* Begin *

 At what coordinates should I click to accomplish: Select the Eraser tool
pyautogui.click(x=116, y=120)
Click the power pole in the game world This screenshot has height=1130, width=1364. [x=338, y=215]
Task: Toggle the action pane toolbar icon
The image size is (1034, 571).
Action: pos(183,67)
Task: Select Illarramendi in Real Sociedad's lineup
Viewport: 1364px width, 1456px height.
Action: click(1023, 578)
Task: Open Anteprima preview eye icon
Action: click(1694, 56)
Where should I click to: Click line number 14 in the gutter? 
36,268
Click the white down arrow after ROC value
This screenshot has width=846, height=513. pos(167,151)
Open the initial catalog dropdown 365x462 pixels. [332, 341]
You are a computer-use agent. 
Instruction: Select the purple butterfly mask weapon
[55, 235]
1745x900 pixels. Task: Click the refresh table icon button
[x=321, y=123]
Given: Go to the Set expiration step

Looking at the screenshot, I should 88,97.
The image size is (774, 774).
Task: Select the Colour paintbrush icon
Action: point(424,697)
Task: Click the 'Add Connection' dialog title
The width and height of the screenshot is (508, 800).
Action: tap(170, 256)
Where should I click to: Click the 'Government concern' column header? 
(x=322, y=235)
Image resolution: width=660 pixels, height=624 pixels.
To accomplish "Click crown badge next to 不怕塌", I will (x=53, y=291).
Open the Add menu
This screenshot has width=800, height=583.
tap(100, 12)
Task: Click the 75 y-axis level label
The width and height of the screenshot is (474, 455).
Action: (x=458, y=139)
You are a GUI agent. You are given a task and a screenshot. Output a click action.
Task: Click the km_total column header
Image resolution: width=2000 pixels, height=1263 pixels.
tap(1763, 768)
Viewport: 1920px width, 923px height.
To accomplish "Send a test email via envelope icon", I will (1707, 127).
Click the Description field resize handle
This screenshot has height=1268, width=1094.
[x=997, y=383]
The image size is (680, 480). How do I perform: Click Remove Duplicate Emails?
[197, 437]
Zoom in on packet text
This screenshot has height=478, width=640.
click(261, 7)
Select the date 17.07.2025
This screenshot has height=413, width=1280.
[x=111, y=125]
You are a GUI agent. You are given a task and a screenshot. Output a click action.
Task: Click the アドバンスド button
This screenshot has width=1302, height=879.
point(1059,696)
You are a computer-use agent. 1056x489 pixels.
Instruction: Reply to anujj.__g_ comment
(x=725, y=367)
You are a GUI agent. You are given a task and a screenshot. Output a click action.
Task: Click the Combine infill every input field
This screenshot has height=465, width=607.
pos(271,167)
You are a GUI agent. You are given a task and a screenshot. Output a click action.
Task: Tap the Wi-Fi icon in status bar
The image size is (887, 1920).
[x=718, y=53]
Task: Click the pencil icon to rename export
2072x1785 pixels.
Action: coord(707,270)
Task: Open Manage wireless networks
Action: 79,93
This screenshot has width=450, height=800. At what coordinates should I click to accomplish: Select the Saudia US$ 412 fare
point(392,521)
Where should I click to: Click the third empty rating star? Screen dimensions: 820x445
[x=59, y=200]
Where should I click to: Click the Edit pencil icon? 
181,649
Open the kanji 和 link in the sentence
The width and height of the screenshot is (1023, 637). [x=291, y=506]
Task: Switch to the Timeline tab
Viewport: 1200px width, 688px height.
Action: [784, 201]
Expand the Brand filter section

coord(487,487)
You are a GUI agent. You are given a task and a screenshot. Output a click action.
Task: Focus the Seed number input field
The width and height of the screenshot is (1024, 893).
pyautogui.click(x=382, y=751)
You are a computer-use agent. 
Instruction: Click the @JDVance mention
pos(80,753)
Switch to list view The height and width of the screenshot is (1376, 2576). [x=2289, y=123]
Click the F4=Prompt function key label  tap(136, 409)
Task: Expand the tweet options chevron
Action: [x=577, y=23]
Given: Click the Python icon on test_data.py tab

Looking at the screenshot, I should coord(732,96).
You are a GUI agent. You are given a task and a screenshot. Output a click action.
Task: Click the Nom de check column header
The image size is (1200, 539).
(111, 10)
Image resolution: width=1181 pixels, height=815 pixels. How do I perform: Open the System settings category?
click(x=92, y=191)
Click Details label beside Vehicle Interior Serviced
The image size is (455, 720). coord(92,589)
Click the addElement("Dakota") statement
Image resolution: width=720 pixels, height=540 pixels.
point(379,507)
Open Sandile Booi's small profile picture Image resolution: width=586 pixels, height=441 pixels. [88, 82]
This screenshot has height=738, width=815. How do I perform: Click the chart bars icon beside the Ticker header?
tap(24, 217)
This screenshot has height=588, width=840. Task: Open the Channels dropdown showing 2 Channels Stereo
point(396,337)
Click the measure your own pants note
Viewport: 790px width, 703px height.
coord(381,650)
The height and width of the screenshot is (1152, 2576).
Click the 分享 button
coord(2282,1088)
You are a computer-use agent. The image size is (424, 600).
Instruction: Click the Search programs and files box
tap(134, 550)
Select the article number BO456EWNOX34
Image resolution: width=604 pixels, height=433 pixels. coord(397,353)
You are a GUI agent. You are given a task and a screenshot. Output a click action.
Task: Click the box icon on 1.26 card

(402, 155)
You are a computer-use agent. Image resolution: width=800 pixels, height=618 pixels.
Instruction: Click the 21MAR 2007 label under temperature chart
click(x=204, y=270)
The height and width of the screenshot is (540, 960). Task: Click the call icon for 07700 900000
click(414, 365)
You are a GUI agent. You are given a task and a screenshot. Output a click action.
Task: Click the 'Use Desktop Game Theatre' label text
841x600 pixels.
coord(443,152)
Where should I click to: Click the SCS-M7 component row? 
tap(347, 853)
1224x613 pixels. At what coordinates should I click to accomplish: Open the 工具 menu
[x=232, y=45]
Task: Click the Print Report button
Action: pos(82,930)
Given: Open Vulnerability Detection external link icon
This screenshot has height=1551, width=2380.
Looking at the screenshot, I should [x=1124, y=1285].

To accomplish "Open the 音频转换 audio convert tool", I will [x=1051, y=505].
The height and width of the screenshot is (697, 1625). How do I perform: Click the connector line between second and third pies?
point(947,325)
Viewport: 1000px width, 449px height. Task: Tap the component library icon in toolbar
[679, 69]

* End *

▶ [DIRECTIONS FOR THIS TASK] Please duplicate these items exactly.

▶ [ANSWER TO THE PROBLEM]
 At what coordinates should I click to accomplish: Select the Eraser tool
pyautogui.click(x=116, y=120)
Click the power pole in the game world This screenshot has height=1130, width=1364. [x=338, y=215]
Task: Toggle the action pane toolbar icon
The image size is (1034, 571).
Action: pos(183,67)
Task: Select Illarramendi in Real Sociedad's lineup
Viewport: 1364px width, 1456px height.
Action: click(1023, 578)
Task: Open Anteprima preview eye icon
Action: click(1694, 56)
Where should I click to: Click line number 14 in the gutter? 
36,268
Click the white down arrow after ROC value
This screenshot has width=846, height=513. pos(167,151)
Open the initial catalog dropdown 365x462 pixels. [332, 341]
You are a computer-use agent. 
Instruction: Select the purple butterfly mask weapon
[55, 235]
1745x900 pixels. Task: Click the refresh table icon button
[x=321, y=123]
Given: Go to the Set expiration step

Looking at the screenshot, I should 88,97.
The image size is (774, 774).
Task: Select the Colour paintbrush icon
Action: point(424,697)
Task: Click the 'Add Connection' dialog title
The width and height of the screenshot is (508, 800).
Action: tap(170, 256)
Where should I click to: Click the 'Government concern' column header? 
(x=322, y=235)
Image resolution: width=660 pixels, height=624 pixels.
To accomplish "Click crown badge next to 不怕塌", I will (x=53, y=291).
Open the Add menu
This screenshot has width=800, height=583.
tap(100, 12)
Task: Click the 75 y-axis level label
The width and height of the screenshot is (474, 455).
Action: (x=458, y=139)
You are a GUI agent. You are given a task and a screenshot. Output a click action.
Task: Click the km_total column header
Image resolution: width=2000 pixels, height=1263 pixels.
tap(1763, 768)
Viewport: 1920px width, 923px height.
To accomplish "Send a test email via envelope icon", I will (1707, 127).
Click the Description field resize handle
This screenshot has height=1268, width=1094.
[x=997, y=383]
The image size is (680, 480). How do I perform: Click Remove Duplicate Emails?
[197, 437]
Zoom in on packet text
This screenshot has height=478, width=640.
click(261, 7)
Select the date 17.07.2025
This screenshot has height=413, width=1280.
[x=111, y=125]
You are a GUI agent. You are given a task and a screenshot. Output a click action.
Task: Click the アドバンスド button
This screenshot has width=1302, height=879.
point(1059,696)
You are a computer-use agent. 1056x489 pixels.
Instruction: Reply to anujj.__g_ comment
(x=725, y=367)
You are a GUI agent. You are given a task and a screenshot. Output a click action.
Task: Click the Combine infill every input field
This screenshot has height=465, width=607.
pos(271,167)
You are a GUI agent. You are given a task and a screenshot. Output a click action.
Task: Tap the Wi-Fi icon in status bar
The image size is (887, 1920).
[x=718, y=53]
Task: Click the pencil icon to rename export
2072x1785 pixels.
Action: coord(707,270)
Task: Open Manage wireless networks
Action: 79,93
This screenshot has width=450, height=800. At what coordinates should I click to accomplish: Select the Saudia US$ 412 fare
point(392,521)
Where should I click to: Click the third empty rating star? Screen dimensions: 820x445
[x=59, y=200]
Where should I click to: Click the Edit pencil icon? 
181,649
Open the kanji 和 link in the sentence
The width and height of the screenshot is (1023, 637). [x=291, y=506]
Task: Switch to the Timeline tab
Viewport: 1200px width, 688px height.
Action: [784, 201]
Expand the Brand filter section

coord(487,487)
You are a GUI agent. You are given a task and a screenshot. Output a click action.
Task: Focus the Seed number input field
The width and height of the screenshot is (1024, 893).
pyautogui.click(x=382, y=751)
You are a computer-use agent. 
Instruction: Click the @JDVance mention
pos(80,753)
Switch to list view The height and width of the screenshot is (1376, 2576). [x=2289, y=123]
Click the F4=Prompt function key label  tap(136, 409)
Task: Expand the tweet options chevron
Action: [x=577, y=23]
Given: Click the Python icon on test_data.py tab

Looking at the screenshot, I should coord(732,96).
You are a GUI agent. You are given a task and a screenshot. Output a click action.
Task: Click the Nom de check column header
The image size is (1200, 539).
(111, 10)
Image resolution: width=1181 pixels, height=815 pixels. How do I perform: Open the System settings category?
click(x=92, y=191)
Click Details label beside Vehicle Interior Serviced
The image size is (455, 720). coord(92,589)
Click the addElement("Dakota") statement
Image resolution: width=720 pixels, height=540 pixels.
point(379,507)
Open Sandile Booi's small profile picture Image resolution: width=586 pixels, height=441 pixels. [88, 82]
This screenshot has height=738, width=815. How do I perform: Click the chart bars icon beside the Ticker header?
tap(24, 217)
This screenshot has height=588, width=840. Task: Open the Channels dropdown showing 2 Channels Stereo
point(396,337)
Click the measure your own pants note
Viewport: 790px width, 703px height.
coord(381,650)
The height and width of the screenshot is (1152, 2576).
Click the 分享 button
coord(2282,1088)
You are a computer-use agent. The image size is (424, 600).
Instruction: Click the Search programs and files box
tap(134, 550)
Select the article number BO456EWNOX34
Image resolution: width=604 pixels, height=433 pixels. coord(397,353)
You are a GUI agent. You are given a task and a screenshot. Output a click action.
Task: Click the box icon on 1.26 card

(402, 155)
You are a computer-use agent. Image resolution: width=800 pixels, height=618 pixels.
Instruction: Click the 21MAR 2007 label under temperature chart
click(x=204, y=270)
The height and width of the screenshot is (540, 960). Task: Click the call icon for 07700 900000
click(414, 365)
You are a GUI agent. You are given a task and a screenshot. Output a click action.
Task: Click the 'Use Desktop Game Theatre' label text
841x600 pixels.
coord(443,152)
Where should I click to: Click the SCS-M7 component row? 
tap(347, 853)
1224x613 pixels. At what coordinates should I click to accomplish: Open the 工具 menu
[x=232, y=45]
Task: Click the Print Report button
Action: pos(82,930)
Given: Open Vulnerability Detection external link icon
This screenshot has height=1551, width=2380.
Looking at the screenshot, I should [x=1124, y=1285].

To accomplish "Open the 音频转换 audio convert tool", I will [x=1051, y=505].
The height and width of the screenshot is (697, 1625). How do I perform: Click the connector line between second and third pies?
point(947,325)
Viewport: 1000px width, 449px height. Task: Tap the component library icon in toolbar
[679, 69]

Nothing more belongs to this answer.